[Opening EXERCISE DATA section]

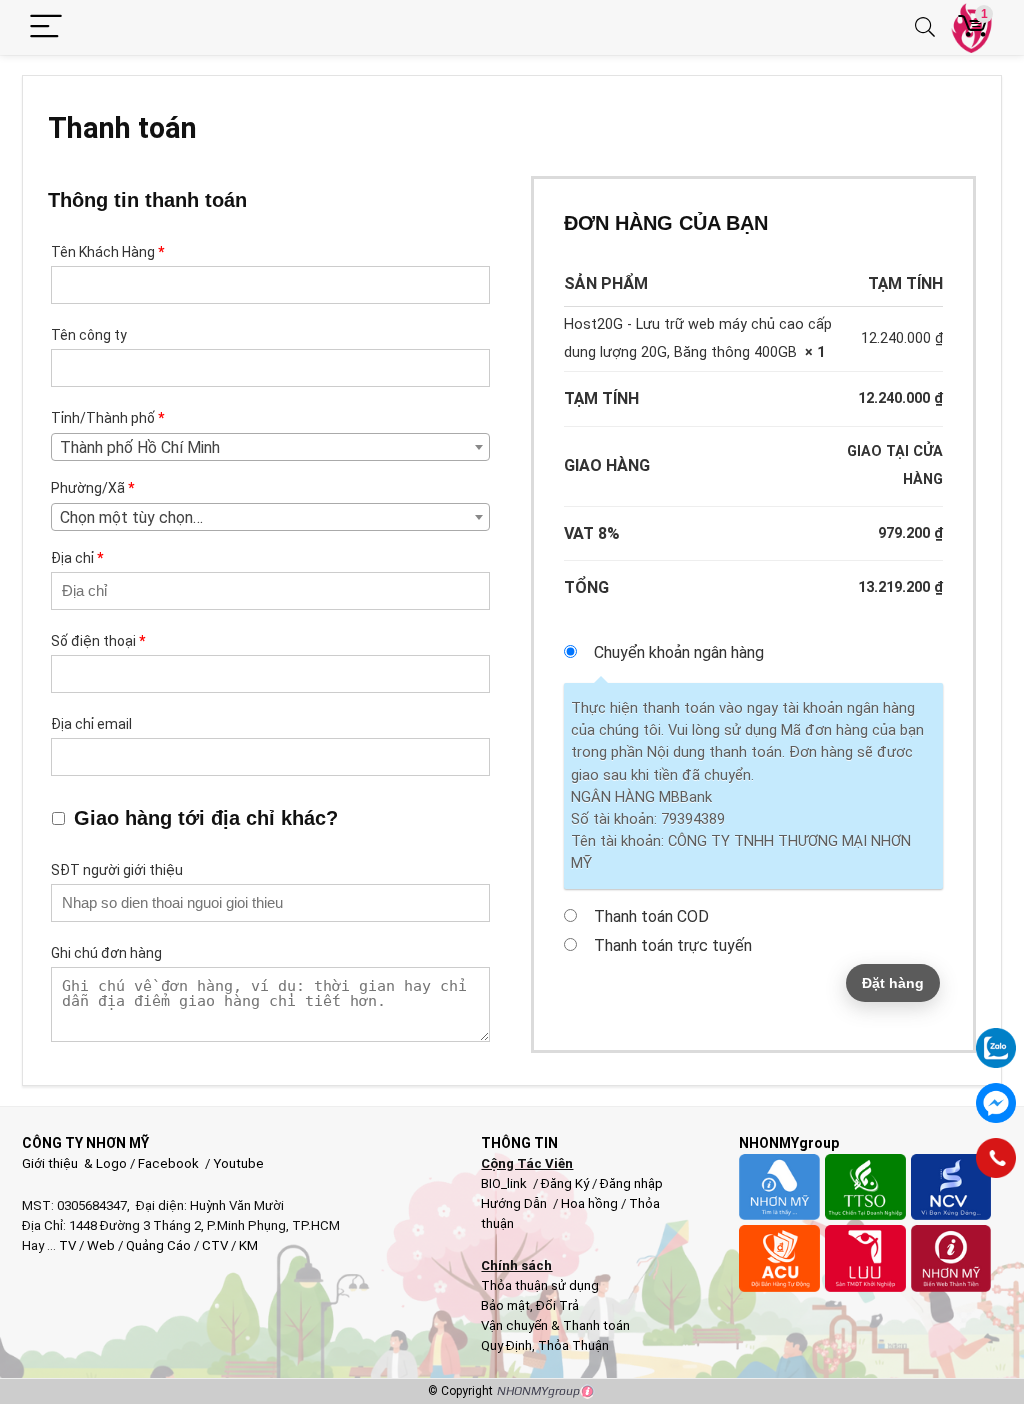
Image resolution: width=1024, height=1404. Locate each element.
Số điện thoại (98, 641)
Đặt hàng (893, 983)
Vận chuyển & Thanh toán (555, 1325)
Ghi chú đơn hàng (108, 953)
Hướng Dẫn (515, 1203)
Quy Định (506, 1345)
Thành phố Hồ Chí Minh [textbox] (140, 447)
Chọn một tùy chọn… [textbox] (131, 517)
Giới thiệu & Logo (74, 1163)
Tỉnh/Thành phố (107, 418)
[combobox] (270, 517)
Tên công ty (90, 335)
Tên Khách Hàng (107, 252)
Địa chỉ (77, 558)
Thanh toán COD (651, 916)
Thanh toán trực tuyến (673, 945)
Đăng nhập (631, 1183)
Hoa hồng (589, 1203)
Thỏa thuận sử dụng (540, 1285)
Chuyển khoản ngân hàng (679, 652)
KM (248, 1245)
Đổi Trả (557, 1305)
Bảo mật (505, 1305)
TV (66, 1245)
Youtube (238, 1163)
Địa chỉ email (93, 724)
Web (101, 1245)
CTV (215, 1245)
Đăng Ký (566, 1183)
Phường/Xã (92, 488)
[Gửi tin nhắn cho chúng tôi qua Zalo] (996, 1037)
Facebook (168, 1163)
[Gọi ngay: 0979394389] (996, 1158)
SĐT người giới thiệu (118, 870)
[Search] (925, 27)
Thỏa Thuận (572, 1345)
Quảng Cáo (158, 1245)
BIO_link (505, 1183)
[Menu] (46, 27)
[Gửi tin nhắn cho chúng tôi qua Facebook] (996, 1103)
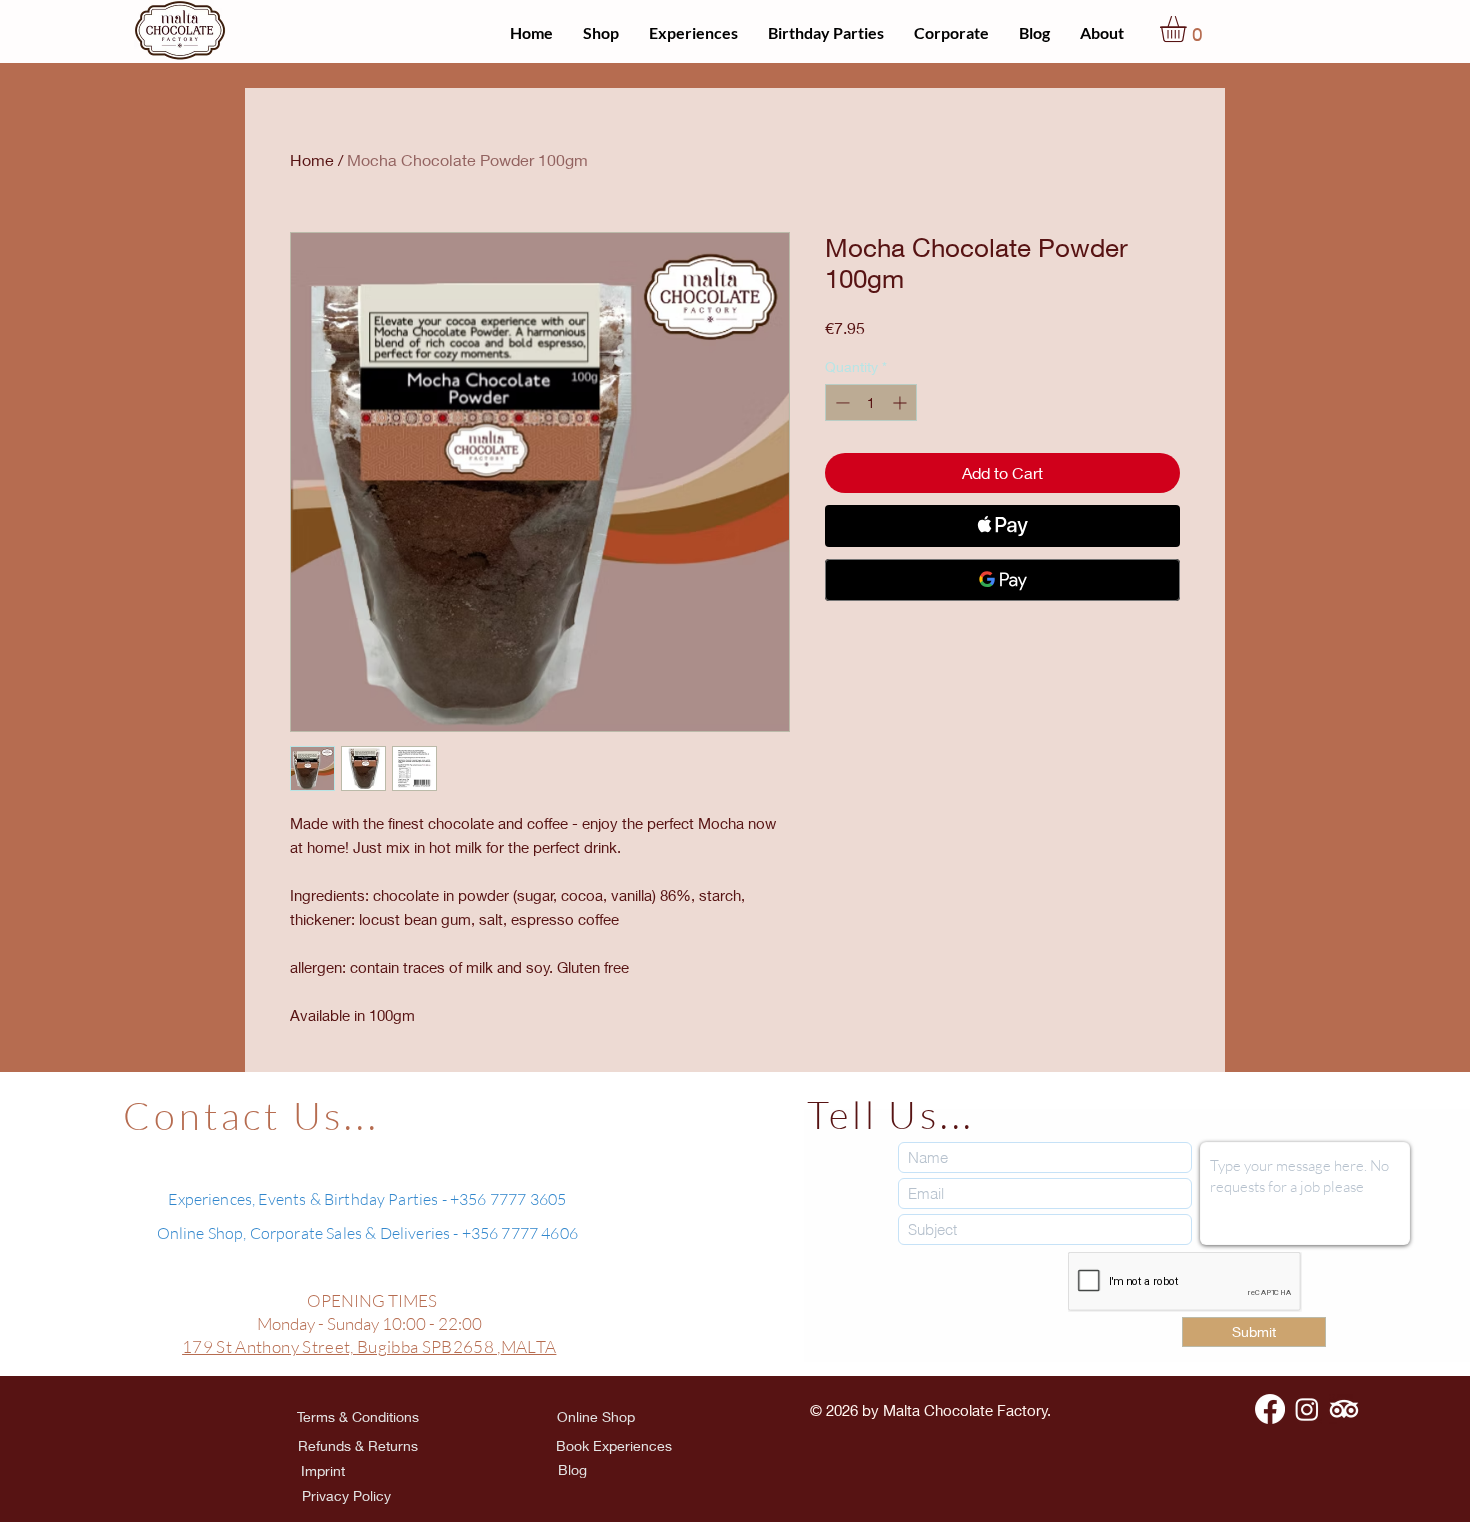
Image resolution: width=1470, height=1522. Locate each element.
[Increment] (901, 402)
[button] (1188, 29)
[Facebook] (1270, 1409)
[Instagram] (1307, 1409)
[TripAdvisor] (1344, 1409)
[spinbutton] (871, 402)
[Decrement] (840, 402)
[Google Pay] (1002, 580)
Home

[Closing EXERCISE DATA section]

* ABOUT THIS TASK *
Could you give all of the data again exactly as written, omitting any pictures?

* ANSWER BELOW *
Image resolution: width=1024, height=1404. Locate each element.
Số điện thoại (98, 641)
Đặt hàng (893, 983)
Vận chuyển & Thanh toán (555, 1325)
Ghi chú đơn hàng (108, 953)
Hướng Dẫn (515, 1203)
Quy Định (506, 1345)
Thành phố Hồ Chí Minh [textbox] (140, 447)
Chọn một tùy chọn… [textbox] (131, 517)
Giới thiệu & Logo (74, 1163)
Tỉnh/Thành phố (107, 418)
[combobox] (270, 517)
Tên công ty (90, 335)
Tên Khách Hàng (107, 252)
Địa chỉ (77, 558)
Thanh toán COD (651, 916)
Thanh toán trực tuyến (673, 945)
Đăng nhập (631, 1183)
Hoa hồng (589, 1203)
Thỏa thuận sử dụng (540, 1285)
Chuyển khoản ngân hàng (679, 652)
KM (248, 1245)
Đổi Trả (557, 1305)
Bảo mật (505, 1305)
TV (66, 1245)
Youtube (238, 1163)
Địa chỉ email (93, 724)
Web (101, 1245)
CTV (215, 1245)
Đăng Ký (566, 1183)
Phường/Xã (92, 488)
[Gửi tin nhắn cho chúng tôi qua Zalo] (996, 1037)
Facebook (168, 1163)
[Gọi ngay: 0979394389] (996, 1158)
SĐT người giới thiệu (118, 870)
[Search] (925, 27)
Thỏa Thuận (572, 1345)
Quảng Cáo (158, 1245)
BIO_link (505, 1183)
[Menu] (46, 27)
[Gửi tin nhắn cho chúng tôi qua Facebook] (996, 1103)
Image resolution: width=1470, height=1522. Locate each element.
[Increment] (901, 402)
[button] (1188, 29)
[Facebook] (1270, 1409)
[Instagram] (1307, 1409)
[TripAdvisor] (1344, 1409)
[spinbutton] (871, 402)
[Decrement] (840, 402)
[Google Pay] (1002, 580)
Home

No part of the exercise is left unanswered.